Below are some entries. Repeat exactly the lines from the one with "Image resolution: width=886" through the one with "Open the #ThirdHome", and only those.
━━━━━ MATERIAL FOR THIS EXERCISE ━━━━━
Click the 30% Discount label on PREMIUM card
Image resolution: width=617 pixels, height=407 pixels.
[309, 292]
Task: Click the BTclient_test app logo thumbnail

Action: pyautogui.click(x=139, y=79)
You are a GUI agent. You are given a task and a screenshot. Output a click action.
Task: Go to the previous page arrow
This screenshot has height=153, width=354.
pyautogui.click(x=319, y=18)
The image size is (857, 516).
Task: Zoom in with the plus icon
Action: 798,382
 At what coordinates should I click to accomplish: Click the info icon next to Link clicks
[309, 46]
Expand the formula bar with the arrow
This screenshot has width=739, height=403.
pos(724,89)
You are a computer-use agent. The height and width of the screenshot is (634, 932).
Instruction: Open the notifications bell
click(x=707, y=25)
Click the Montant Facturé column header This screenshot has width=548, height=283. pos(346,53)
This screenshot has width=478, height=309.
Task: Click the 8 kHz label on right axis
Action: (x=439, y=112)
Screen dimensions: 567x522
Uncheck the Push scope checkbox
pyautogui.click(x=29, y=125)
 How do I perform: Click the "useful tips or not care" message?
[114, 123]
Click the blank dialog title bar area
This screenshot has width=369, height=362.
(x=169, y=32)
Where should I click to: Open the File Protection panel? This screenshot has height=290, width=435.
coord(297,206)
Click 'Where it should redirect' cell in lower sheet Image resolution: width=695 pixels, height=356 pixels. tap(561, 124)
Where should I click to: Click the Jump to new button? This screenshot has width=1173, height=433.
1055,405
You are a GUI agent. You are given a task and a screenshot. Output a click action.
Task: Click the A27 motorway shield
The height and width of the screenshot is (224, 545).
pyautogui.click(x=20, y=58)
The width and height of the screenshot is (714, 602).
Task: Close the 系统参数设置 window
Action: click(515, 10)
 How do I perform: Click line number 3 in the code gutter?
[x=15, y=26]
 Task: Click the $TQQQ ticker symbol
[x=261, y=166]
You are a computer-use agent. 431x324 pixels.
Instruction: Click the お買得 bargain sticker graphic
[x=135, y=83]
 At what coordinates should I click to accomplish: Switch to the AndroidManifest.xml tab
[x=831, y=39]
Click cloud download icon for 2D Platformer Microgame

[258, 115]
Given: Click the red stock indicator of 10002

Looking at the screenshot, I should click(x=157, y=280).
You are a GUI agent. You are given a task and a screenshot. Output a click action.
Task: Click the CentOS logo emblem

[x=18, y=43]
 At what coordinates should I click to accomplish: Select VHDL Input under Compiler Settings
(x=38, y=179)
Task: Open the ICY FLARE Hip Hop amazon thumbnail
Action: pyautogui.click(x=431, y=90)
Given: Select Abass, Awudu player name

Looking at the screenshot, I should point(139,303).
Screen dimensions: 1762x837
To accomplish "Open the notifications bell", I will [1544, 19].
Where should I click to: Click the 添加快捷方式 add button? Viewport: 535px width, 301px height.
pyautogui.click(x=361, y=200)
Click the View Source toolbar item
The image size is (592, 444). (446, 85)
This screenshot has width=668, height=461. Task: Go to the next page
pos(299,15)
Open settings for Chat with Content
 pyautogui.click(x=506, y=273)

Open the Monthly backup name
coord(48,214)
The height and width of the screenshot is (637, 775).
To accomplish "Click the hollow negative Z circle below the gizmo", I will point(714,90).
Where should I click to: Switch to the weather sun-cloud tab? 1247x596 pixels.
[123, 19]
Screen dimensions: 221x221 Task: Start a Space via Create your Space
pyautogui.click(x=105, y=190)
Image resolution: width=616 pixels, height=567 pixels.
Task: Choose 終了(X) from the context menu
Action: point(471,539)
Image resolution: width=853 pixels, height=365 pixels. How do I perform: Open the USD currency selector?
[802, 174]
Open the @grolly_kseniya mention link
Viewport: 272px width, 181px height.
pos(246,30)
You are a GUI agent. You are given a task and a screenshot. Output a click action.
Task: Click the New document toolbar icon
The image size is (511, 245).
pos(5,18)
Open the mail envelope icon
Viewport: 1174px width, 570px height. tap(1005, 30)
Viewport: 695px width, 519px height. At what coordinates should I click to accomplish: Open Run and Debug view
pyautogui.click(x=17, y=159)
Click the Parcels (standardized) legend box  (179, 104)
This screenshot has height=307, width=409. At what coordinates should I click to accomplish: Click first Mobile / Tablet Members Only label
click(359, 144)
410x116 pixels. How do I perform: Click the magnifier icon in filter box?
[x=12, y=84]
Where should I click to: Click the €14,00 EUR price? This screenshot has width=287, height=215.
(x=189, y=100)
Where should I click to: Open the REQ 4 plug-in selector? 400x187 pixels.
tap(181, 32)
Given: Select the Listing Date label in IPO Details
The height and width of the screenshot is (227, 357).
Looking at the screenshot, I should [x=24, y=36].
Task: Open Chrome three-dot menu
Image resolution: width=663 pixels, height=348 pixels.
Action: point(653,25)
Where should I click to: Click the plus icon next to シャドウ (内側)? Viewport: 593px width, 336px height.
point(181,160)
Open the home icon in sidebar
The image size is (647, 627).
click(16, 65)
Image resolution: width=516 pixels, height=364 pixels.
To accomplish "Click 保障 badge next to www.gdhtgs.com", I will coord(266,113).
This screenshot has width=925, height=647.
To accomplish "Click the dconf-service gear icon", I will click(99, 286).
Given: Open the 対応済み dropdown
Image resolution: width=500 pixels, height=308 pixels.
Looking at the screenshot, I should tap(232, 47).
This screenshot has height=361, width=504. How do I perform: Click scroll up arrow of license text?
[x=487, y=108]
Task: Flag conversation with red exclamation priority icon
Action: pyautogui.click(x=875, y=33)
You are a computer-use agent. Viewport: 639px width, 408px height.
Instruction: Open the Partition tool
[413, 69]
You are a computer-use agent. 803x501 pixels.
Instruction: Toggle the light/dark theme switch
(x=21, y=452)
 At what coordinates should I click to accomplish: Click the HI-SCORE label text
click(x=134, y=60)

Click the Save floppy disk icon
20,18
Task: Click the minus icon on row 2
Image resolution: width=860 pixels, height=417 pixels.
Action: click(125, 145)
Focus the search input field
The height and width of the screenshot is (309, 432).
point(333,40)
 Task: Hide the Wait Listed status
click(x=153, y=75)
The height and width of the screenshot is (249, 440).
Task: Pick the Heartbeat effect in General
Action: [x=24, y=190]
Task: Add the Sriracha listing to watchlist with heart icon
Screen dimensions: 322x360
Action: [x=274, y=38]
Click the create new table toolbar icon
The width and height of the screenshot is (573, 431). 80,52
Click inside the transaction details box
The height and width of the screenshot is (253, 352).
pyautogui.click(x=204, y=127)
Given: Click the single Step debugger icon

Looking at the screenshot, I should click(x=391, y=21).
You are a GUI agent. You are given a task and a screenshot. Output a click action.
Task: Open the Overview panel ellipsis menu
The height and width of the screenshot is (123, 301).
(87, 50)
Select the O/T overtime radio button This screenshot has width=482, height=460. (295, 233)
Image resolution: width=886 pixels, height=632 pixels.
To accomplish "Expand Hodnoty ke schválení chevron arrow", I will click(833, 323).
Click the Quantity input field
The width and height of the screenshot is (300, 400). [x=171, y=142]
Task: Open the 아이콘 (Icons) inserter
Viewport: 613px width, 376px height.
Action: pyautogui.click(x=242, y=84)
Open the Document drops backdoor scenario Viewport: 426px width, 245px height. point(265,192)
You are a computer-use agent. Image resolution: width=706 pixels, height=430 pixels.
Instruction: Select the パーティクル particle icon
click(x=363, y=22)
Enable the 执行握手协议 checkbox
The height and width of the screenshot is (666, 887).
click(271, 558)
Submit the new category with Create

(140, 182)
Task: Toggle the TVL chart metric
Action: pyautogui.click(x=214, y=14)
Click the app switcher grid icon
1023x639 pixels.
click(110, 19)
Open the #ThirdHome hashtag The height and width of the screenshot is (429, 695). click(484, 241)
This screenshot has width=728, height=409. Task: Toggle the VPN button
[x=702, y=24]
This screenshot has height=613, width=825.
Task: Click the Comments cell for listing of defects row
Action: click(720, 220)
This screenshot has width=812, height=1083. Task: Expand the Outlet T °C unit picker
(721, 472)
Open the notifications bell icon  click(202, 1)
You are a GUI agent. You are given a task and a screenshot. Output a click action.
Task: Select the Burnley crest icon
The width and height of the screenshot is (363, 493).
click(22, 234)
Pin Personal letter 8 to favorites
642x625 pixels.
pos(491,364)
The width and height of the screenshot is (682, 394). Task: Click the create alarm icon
━━━━━
* _THE COMPLETED TASK_:
Image resolution: width=886 pixels, height=632 pixels.
To accomplish "Expand Hodnoty ke schválení chevron arrow", I will click(833, 323).
Click the Quantity input field
The width and height of the screenshot is (300, 400). [x=171, y=142]
Task: Open the 아이콘 (Icons) inserter
Viewport: 613px width, 376px height.
Action: pyautogui.click(x=242, y=84)
Open the Document drops backdoor scenario Viewport: 426px width, 245px height. point(265,192)
You are a computer-use agent. Image resolution: width=706 pixels, height=430 pixels.
Instruction: Select the パーティクル particle icon
click(x=363, y=22)
Enable the 执行握手协议 checkbox
The height and width of the screenshot is (666, 887).
click(271, 558)
Submit the new category with Create

(140, 182)
Task: Toggle the TVL chart metric
Action: pyautogui.click(x=214, y=14)
Click the app switcher grid icon
1023x639 pixels.
click(110, 19)
Open the #ThirdHome hashtag The height and width of the screenshot is (429, 695). click(484, 241)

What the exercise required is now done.